ABSTRACT
How to keep the spirit and dynamics of an entrepreneurial venture alive as it evolves into a large institution? A small number of African-owned banks have risen from early entrepreneurial beginnings to large scale operations with subsidiaries in international markets. This study explores how they further the spirit of entrepreneurship through fostering the intrapreneurial process, which is critical for producing the innovation that keeps established banks relevant in the emerging context of fintech. Based on qualitative research at the Nairobi-based Equity Bank, this paper explores how entrepreneurial structures can be fostered across large-scale international subsidiary networks. The findings suggest that strategic reinvention, subsidiary autonomy, new staff development, storytelling, exchange of good practice, and experimentation can all help sustain entrepreneurial spirit.
Disclosure statement
No potential conflict of interest was reported by the authors.
Notes on contributors
Christian Wolf (PhD) is a researcher at PEEP, where he also collaborates as Special Projects Coordinator on the SG4Africa project, which was co-founded by PEEP and the University of Johannesburg to explore informal savings groups. He was previously invited lecturer at ISCTE-Lisbon University Institute, where he taught Entrepreneurial Finance and International Finance. He received his PhD in Strategy and Entrepreneurship from ISCTE-Lisbon University Institute.

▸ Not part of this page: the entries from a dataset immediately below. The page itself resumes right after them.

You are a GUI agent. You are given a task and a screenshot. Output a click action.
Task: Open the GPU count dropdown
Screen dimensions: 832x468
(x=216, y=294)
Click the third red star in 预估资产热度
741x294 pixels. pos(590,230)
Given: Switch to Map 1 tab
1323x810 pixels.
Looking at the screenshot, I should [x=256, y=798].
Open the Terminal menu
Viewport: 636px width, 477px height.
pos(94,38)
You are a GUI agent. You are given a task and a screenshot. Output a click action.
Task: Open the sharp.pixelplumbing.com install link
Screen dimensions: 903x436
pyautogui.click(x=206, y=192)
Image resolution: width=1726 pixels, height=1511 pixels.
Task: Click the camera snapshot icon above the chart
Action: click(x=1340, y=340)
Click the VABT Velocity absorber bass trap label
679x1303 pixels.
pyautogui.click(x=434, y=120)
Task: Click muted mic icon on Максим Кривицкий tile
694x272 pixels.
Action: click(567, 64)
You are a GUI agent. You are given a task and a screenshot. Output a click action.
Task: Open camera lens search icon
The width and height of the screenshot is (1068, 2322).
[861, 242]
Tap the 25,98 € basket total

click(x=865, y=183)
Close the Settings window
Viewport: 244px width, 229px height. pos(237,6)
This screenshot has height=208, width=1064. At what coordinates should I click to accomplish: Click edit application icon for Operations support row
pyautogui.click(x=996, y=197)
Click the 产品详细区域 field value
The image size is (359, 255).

Dana T. Redford (PhD) is a Senior Fellow at the University of California, Berkeley and is the Founder and President of the NGO PEEP. Prof. Redford is an internationally recognized expert on entrepreneurship, innovation and public policy. He has worked as an expert for the US Department of Commerce, the European Commission, the OECD, the UN and various European and African governments. He is the co-founder and international co-coordinator of the SG4Africa project on informal savings groups.